Well, I finally committed to another membership and have gone a grand total of three times in the past two weeks.  I tried yoga and discovered it was far more difficult that I expected.  I'm not flexible AT ALL, so the instructor's direction to bend over and touch my toes left my arms hanging awkwardly in the air far above my bare feet.  I did enjoy the 10-minute rest period at the end of the workout where we laid in the dark and focused on relaxing.  In fact, I thought I might be unable to drive home immediately after the class for fear I would fall asleep at the wheel!

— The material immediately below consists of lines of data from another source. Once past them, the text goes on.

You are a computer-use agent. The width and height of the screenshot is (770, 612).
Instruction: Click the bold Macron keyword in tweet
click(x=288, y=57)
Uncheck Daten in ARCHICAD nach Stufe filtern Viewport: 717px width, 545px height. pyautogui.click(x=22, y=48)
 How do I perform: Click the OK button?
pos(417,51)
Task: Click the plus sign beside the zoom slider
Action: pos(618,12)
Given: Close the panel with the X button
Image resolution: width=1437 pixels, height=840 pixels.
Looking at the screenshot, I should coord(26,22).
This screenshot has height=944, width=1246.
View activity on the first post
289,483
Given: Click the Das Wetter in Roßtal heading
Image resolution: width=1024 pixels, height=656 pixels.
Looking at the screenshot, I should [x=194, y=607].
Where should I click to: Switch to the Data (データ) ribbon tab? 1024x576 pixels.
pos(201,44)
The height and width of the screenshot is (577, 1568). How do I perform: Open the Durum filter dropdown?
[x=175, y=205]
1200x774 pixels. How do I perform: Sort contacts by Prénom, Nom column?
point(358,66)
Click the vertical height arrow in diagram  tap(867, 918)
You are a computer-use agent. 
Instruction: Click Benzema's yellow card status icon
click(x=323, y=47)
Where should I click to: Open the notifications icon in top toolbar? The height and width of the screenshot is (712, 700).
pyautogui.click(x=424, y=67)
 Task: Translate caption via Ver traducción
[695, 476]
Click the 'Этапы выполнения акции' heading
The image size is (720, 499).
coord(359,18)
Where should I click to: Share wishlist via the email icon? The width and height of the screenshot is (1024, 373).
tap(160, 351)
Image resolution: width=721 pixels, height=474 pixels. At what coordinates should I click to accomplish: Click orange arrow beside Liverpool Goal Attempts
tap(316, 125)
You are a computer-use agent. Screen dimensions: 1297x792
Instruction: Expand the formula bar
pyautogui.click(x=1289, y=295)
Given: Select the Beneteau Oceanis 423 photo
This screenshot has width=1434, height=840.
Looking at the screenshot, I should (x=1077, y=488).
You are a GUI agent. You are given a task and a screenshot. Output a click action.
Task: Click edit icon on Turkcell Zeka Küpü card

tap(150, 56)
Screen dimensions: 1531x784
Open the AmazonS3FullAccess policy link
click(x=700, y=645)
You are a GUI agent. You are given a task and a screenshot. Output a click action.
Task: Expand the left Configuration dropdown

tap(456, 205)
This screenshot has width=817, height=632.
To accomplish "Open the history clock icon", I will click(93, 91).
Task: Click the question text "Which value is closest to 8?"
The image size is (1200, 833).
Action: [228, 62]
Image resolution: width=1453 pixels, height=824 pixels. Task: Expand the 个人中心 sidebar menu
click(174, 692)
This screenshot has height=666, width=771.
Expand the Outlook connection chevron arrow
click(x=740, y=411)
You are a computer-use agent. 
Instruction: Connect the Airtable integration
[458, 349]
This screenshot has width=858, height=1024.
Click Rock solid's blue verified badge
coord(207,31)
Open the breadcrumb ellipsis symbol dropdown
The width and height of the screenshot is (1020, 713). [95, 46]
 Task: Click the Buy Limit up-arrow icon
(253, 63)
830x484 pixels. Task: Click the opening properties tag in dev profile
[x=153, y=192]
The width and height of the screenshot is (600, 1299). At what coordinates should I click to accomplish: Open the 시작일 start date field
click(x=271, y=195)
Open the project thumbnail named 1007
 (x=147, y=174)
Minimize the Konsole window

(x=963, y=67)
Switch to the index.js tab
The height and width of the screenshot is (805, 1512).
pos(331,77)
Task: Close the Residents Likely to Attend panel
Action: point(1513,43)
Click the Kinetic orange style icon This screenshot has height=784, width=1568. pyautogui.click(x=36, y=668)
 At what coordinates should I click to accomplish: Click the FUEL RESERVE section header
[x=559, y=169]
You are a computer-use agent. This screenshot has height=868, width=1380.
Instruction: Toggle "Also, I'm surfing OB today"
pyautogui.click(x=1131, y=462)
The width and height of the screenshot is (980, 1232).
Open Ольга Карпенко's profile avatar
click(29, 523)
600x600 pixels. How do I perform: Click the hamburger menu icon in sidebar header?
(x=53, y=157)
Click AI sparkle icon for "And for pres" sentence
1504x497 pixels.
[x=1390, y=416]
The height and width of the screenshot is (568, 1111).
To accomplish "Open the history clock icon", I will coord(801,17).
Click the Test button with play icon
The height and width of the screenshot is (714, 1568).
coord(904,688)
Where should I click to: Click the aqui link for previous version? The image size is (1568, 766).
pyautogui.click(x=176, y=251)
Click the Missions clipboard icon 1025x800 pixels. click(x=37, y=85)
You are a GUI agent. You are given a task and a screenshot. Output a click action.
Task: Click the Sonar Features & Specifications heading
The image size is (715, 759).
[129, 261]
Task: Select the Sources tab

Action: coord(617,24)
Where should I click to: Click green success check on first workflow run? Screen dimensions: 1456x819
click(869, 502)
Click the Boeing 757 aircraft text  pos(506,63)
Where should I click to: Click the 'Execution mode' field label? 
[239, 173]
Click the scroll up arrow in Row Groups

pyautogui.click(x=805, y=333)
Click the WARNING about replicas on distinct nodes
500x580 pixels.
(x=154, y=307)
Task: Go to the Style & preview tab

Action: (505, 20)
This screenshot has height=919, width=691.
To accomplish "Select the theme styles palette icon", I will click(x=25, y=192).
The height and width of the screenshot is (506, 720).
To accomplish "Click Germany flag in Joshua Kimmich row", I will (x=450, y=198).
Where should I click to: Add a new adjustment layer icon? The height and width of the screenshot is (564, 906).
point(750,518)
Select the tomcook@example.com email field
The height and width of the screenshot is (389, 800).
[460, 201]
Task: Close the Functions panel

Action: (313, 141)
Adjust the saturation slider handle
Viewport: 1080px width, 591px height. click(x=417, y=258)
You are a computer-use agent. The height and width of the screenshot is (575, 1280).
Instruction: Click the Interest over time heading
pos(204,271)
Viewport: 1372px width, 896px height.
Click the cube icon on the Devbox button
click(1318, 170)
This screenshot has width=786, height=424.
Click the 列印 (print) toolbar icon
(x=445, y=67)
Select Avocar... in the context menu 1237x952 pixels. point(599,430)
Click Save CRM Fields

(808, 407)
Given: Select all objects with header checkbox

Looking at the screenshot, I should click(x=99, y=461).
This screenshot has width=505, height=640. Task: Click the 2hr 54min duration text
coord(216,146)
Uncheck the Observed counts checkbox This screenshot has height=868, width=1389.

When it comes to going to the gym, it is my belief that there are two types of people in the world: 1) those who admit their hatred for the gym and only go out of necessity and 2) those who declare their love for the gym (and who are coincidentally what I believe to be full of $#!%).  Let's face it--no one likes to go to the gym. Anyone who says otherwise is either showing off or is clearly in denial.  I feel like a hamster on a treadmill, and all those weight machines give me sore muscles the following day that I didn't even know I had!  Now every time I unwrap a candy bar, I'm left looking at the wrapper wondering, is this Snickers REALLY worth 40 minutes on the treadmill?! 

The fact remains that I love to eat.  It's seriously one of my favorite past times.  While I've been blessed with a high metabolism, I'm kidding myself if I think it will last forever.  The day it slows down is the day I'm in trouble if I don't jump start some healthy habits now.  That's why I decided to re-join the gym.  Like I said, I'm still just starting out, but hopefully, I can ultimately view it as a necessary life change that I will need to maintain forever--unlike a yo-yo dieter who tries Weight Watchers to lose 30 lb. for a high school reunion then falls off the ice cream wagon and returns to old habits soon thereafter.

I'm in this for the long haul.  So until they invent a pill that allows women to eat WHATEVER THEY WANT WITHOUT GETTING FAT, (which, ironically, is every woman's biggest wish), I'll be that hamster on the treadmill, sweating to stay in my current-size jeans.  I can still most likely be persuaded to meet you for frozen yogurt afterward, though!